Zuerst sagten mir die Ärzte, dass ich in drei Wochen wieder spielen könne. Doch es hat mich schlimmer erwischt, als zunächst gedacht. Es wurde zusätzlich ein Knochen-Ödem festgestellt. Mittlerweile bin ich schon zehn Wochen verletzt. Ich hoffe dennoch, dass ich im Laufe des Januars wieder ins Training einsteigen kann.

Wo werden Sie dann spielen? Angeblich sind der 1. FC Köln und Arminia Bielefeld an Ihnen interessiert.

Zurzeit gibt es für mich nur Werder Bremen. Von anderen Vereinen liegen keine konkreten Angebote vor.

Ist Werder nicht eine Nummer zu groß für Sie? Wäre eine Ausleihe nicht das Beste?

Das ist natürlich auch abhängig von meiner Verletzung. Trainer Thomas Schaaf hat mir noch einmal gesagt, dass Werder mich nicht verkaufen will und ich mich in Bremen durchsetzen soll. Für einen Spieler, der aus der eigenen Jugend kommt, ist das natürlich schwerer, als für einen, den der Verein von außen holt. Das macht es aber auch besonders reizvoll.

Würden Sie auch in die 2. Liga wechseln?

Ich brauche in erster Linie Spielpraxis. Daher wäre das nicht abwegig.

Wie haben Sie das Jahr 2008 aus sportlicher Sicht erlebt?

Es war ein emotionales Auf und Ab. Nach der EM war ich voller Euphorie, wollte mich bei Werder durchsetzen. Dass ich dann keine Einsätze bekommen habe, war eine große Enttäuschung. Doch ich habe den Kopf nicht in den Sand gesteckt. Dann kam die Verletzung. Das muss man erst mal alles verarbeiten.

Zu welchen Spielern bei Werder haben Sie viel Kontakt?

Am Anfang habe ich mich nicht einmal getraut, einen anzusprechen. Jetzt treffe ich mich regelmäßig mit Per Mertesacker, Clemens Fritz, Sebastian Prödl und Peter Niemeyer. Wir gehen essen oder spielen Play-Station.

Was würden Sie einem jungen Fußballer raten, der Profi werden will?

Eine Grundvoraussetzung ist Talent.

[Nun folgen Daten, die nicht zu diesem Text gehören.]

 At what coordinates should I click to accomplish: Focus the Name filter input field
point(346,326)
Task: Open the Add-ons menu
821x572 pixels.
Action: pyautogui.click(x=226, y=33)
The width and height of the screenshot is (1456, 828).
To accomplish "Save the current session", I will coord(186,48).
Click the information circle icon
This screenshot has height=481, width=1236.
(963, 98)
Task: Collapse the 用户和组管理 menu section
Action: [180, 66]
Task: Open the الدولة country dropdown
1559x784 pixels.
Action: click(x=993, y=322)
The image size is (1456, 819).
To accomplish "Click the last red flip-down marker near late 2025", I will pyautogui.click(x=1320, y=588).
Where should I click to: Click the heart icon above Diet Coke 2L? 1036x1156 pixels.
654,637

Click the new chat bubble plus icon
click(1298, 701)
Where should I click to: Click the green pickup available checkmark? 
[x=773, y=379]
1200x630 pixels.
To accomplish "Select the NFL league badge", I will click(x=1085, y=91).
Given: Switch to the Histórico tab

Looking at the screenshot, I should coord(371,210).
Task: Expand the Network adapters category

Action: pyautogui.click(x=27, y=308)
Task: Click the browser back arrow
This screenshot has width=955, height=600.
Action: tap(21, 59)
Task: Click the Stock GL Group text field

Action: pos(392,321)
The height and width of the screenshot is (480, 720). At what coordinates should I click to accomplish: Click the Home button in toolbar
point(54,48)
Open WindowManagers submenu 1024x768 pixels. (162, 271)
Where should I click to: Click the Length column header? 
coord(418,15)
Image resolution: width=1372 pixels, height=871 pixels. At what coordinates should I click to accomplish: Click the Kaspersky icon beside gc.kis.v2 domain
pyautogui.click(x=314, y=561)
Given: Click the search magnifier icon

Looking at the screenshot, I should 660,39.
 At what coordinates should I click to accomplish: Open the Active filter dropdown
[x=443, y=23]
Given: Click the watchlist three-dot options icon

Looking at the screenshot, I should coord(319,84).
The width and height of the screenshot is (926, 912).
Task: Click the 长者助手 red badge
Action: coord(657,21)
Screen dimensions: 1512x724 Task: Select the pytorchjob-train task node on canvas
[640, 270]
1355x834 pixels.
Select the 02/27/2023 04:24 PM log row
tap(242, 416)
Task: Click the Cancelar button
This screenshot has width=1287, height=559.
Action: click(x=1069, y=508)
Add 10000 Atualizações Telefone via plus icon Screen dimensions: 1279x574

Allerdings habe ich in der Hamburger Auswahl Spieler erlebt, die begabter waren als ich. Daher sind auch Ehrgeiz, Disziplin und die richtige Einstellung sehr wichtig. Und Unterstützung aus der Familie. Ohne meine Eltern hätte ich es nicht geschafft.

Wie haben Sie das als Jugendlicher mit der Disziplin hinbekommen?

Das war schon schwer, wenn meine Kumpels am Montag in der Schule erzählten, wie sie auf den Putz gehauen haben und ich nur sagen konnte, dass ich 90 Minuten für den SCVM gespielt habe.

Letzte Frage: Wo werden Sie Weihnachten verbringen?

Bei meiner Familie in Kirchwerder. Ich gedenke, in die Kirche zu gehen und am Abend gibt es Fondue.